_EXCERTO FORNECIDO:_
━━━━━━━━
A vida activa define-se pela prática da ascese e pelo exercício das virtudes, especialmente pelo exercício da virtude da caridade fraterna. Esta vida activa implica igualmente as formas «activas» da oração: oração vocal, salmodia [reza dos salmos], meditação.
A vida contemplativa consiste na vida de união profunda com Deus, que é fruto de um dom especial e puramente gratuito do Espírito Santo, dom a que, porém, dispõe normalmente um forte e generoso esforço ascético. Esse dom da vida contemplativa é caracterizado pela facilidade e a espontaneidade no exercício das virtudes evangélicas, e pelas formas de oração que a teologia posteriormente qualificou como "infusas" ou "místicas".
Nesta perspectiva, a vida monacal, ou monástica, considerada na sua plenitude, é simultaneamente activa e contemplativa (p. 11).
━━━━━━━━
_EXTRATO DOS REGISTOS:_
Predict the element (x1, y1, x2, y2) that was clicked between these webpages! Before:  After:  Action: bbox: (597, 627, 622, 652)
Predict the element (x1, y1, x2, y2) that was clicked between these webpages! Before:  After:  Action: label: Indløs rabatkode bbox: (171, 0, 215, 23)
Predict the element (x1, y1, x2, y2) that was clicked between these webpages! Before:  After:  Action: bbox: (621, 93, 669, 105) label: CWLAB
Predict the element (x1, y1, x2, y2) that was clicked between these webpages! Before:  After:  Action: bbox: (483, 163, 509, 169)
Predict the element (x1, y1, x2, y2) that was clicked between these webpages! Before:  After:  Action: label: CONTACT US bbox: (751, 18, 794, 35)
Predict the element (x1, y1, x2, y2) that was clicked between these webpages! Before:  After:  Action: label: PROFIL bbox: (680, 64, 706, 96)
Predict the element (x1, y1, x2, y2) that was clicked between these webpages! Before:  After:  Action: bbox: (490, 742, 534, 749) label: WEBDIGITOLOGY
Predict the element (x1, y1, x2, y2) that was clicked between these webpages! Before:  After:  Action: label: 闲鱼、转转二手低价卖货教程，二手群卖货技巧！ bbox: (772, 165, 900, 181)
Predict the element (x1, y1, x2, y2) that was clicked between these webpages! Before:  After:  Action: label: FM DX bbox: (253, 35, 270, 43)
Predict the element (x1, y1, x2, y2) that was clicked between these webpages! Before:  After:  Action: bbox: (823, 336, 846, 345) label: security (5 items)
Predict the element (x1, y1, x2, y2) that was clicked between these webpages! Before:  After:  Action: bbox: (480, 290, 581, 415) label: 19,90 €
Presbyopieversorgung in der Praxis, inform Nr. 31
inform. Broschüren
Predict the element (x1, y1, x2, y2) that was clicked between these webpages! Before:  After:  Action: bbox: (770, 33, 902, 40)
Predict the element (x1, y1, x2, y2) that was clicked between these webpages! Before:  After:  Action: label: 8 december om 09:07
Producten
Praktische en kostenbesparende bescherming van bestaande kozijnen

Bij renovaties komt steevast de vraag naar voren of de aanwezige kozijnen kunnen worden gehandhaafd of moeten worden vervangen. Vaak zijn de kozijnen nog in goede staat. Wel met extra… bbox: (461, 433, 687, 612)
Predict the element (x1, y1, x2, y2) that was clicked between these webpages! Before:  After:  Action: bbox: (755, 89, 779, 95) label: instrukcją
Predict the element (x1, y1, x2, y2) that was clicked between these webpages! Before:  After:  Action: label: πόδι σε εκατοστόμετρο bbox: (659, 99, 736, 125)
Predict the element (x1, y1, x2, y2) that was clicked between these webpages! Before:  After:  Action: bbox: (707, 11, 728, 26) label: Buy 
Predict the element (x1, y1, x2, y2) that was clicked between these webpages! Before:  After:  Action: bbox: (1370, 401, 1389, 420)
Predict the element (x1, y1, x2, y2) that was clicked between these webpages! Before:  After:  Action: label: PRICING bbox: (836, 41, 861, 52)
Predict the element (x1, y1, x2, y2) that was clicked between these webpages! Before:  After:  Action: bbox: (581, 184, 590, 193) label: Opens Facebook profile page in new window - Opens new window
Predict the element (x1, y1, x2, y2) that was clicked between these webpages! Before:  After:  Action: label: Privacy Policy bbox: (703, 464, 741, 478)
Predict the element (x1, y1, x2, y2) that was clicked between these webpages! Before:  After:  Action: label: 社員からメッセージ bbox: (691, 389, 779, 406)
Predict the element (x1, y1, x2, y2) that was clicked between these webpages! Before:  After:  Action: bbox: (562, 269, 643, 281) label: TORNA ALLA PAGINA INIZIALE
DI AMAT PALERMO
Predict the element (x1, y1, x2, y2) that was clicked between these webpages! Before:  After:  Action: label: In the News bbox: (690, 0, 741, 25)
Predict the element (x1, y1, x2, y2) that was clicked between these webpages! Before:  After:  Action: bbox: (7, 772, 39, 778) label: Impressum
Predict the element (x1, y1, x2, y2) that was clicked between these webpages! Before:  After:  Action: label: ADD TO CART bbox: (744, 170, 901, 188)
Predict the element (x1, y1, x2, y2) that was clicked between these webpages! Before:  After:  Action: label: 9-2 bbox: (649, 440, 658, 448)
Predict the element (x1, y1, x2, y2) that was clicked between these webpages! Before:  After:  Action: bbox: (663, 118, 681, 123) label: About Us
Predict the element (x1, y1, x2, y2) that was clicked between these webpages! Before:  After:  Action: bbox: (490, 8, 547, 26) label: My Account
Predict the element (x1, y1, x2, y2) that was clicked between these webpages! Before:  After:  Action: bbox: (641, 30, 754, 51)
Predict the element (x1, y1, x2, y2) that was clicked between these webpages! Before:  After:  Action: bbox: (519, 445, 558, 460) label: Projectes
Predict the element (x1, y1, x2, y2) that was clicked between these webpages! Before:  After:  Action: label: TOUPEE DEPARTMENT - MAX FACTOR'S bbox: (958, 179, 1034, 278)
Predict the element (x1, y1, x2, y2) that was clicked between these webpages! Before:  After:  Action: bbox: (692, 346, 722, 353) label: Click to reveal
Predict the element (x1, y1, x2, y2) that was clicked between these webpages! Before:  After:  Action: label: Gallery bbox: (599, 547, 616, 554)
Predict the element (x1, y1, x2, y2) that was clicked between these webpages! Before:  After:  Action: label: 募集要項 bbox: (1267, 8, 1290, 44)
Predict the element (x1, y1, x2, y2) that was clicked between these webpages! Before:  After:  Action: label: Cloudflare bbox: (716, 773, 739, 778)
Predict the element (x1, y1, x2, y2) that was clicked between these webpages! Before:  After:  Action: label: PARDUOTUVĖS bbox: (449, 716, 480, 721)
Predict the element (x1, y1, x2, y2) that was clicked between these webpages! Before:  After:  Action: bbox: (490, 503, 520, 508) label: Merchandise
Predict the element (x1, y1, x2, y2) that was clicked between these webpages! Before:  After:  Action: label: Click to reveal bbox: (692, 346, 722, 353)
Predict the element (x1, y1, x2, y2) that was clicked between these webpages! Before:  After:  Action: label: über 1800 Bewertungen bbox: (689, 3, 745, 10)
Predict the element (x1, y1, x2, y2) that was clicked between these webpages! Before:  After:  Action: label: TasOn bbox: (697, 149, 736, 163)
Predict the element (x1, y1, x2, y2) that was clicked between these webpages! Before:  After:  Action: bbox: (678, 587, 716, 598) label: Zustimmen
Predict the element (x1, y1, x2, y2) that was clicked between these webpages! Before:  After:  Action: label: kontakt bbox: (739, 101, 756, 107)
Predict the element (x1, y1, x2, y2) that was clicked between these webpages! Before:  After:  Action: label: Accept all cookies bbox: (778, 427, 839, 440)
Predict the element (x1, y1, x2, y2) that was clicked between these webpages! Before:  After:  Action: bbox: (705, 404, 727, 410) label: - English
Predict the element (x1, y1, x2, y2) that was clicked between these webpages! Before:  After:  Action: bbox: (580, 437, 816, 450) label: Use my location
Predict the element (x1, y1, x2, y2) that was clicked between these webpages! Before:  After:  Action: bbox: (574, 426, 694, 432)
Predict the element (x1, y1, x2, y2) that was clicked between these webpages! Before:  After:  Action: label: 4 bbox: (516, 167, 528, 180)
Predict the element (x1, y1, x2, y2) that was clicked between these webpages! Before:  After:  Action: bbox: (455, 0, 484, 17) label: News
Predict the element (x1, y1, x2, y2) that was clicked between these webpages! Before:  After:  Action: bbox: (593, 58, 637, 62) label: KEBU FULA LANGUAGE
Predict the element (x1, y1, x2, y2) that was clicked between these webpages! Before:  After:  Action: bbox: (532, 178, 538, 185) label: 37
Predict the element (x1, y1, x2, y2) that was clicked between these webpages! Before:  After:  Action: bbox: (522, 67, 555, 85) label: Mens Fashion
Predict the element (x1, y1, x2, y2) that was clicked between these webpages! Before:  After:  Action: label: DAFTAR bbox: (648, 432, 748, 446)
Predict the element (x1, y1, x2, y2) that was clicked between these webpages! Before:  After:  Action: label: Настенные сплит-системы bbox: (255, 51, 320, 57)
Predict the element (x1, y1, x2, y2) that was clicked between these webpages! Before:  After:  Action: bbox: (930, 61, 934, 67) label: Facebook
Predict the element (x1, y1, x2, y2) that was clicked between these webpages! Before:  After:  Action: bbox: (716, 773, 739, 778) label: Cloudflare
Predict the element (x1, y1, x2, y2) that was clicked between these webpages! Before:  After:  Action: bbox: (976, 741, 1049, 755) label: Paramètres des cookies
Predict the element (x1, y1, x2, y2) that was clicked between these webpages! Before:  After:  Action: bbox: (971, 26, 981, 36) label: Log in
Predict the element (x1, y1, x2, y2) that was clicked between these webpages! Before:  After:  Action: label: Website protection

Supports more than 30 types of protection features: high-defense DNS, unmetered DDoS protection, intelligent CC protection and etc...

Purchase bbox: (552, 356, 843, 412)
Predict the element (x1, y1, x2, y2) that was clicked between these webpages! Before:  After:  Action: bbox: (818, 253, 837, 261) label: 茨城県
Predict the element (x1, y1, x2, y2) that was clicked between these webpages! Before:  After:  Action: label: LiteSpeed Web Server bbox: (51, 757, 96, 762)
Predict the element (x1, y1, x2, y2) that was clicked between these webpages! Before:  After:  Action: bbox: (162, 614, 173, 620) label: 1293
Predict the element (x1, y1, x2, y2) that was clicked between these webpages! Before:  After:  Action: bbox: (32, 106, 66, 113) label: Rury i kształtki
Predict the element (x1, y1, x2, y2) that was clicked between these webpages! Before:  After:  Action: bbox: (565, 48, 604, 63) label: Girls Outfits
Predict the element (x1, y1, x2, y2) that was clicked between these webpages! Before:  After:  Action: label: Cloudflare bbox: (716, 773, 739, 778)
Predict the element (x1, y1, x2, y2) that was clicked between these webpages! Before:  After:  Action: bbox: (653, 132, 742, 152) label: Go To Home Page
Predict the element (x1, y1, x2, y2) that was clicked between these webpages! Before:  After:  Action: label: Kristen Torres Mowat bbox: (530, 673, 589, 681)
━━━━━━━━
_ATIVIDADE 1:_
Transcreva do texto sobre a vida monástica o trecho que vai de "A vida activa define-se" até "dos salmos], meditação.", este incluído.
_ATIVIDADE 2:_
Prolongue o texto sobre a vida monástica a partir da sua última frase.

_RESULTADO 1:_
A vida activa define-se pela prática da ascese e pelo exercício das virtudes, especialmente pelo exercício da virtude da caridade fraterna. Esta vida activa implica igualmente as formas «activas» da oração: oração vocal, salmodia [reza dos salmos], meditação.

_RESULTADO 2:_
Por outro lado, os monges dos primeiros séculos não parece terem pensado que a sua vocação excluísse a priori toda a actividade apostólica. Pelo contrário, constatamos que, a este respeito, subsistiu sempre uma grande liberdade , quer no Oriente que no Ocidente; e que se prolongou no Ocidente pelo menos até à época carolíngia. (p. 12) Sempre se avisou os monges insuficientemente formados contra as aspirações desta natureza, que têm o risco de de não serem para eles senão ilusões: uma alma não pacificada não poderia pacificar os outros e arriscaria comprometer a sua própria salvação assumindo uma tarefa para a qual não foi chamado por Deus (p. 12).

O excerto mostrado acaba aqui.